**What the task requires**
Quote exactly the lines running from the line with "Open the cart list icon" to the end of the entries, including both, and nothing else.

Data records

◆ ◆ ◆

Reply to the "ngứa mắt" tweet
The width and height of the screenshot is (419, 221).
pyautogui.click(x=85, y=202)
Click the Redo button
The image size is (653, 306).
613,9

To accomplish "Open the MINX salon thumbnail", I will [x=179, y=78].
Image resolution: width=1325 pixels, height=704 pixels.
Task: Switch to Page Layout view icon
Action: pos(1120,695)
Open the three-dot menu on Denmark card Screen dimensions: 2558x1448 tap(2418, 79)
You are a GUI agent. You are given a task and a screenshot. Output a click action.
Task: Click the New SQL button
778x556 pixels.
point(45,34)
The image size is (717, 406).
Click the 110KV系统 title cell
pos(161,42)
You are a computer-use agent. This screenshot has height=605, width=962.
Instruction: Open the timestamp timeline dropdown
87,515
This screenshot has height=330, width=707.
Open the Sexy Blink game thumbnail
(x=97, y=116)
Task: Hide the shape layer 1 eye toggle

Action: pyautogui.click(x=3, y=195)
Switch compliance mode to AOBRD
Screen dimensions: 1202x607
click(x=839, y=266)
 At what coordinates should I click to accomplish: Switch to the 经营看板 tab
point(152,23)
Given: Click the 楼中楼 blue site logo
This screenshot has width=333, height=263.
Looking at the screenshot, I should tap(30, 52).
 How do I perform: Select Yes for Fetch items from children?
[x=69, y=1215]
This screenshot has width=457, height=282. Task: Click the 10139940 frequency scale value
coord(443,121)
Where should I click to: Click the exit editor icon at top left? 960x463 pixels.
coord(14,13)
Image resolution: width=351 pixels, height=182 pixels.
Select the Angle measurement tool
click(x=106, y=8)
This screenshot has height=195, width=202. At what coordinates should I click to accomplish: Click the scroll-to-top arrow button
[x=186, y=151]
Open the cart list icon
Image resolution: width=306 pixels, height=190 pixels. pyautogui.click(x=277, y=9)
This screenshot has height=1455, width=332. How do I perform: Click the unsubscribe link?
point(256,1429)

◆ ◆ ◆

**Exercise output**
Open the cart list icon
Image resolution: width=306 pixels, height=190 pixels. pyautogui.click(x=277, y=9)
This screenshot has height=1455, width=332. How do I perform: Click the unsubscribe link?
point(256,1429)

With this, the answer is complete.